应当理解的是,当一个单元被称为“连接”或“耦合”到另一单元时,其可以直接连接或耦合到所述另一单元,或者可以存在中间单元。与此相对,当一个单元被称为“直接连接”或“直接耦合”到另一单元时,则不存在中间单元。应当按照类似的方式来解释被用于描述单元之间的关系的其他词语(例如“处于...之间”相比于“直接处于...之间”,“与...邻近”相比于“与...直接邻近”等等)。

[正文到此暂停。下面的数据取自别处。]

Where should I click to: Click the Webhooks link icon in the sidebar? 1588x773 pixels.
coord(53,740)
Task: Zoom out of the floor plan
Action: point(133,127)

这里所使用的术语仅仅是为了描述具体实施例而不意图限制示例性实施例。除非上下文明确地另有所指,否则这里所使用的单数形式“一个”、“一项”还意图包括复数。还应当理解的是,这里所使用的术语“包括”和/或“包含”规定所陈述的特征、整数、步骤、操作、单元和/或组件的存在,而不排除存在或添加一个或更多其他特征、整数、步骤、操作、单元、组件和/或其组合。
还应当提到的是,在一些替换实现方式中,所提到的功能/动作可以按照不同于附图中标示的顺序发生。举例来说,取决于所涉及的功能/动作,相继示出的两幅图实际上可以基本上同时执行或者有时可以按照相反的顺序来执行。
下面结合附图对本发明作进一步详细描述。
图1示出了根据本申请实施例的一种文本纠错方法的流程图。所述方法包括步骤S1、步骤S2和步骤S3。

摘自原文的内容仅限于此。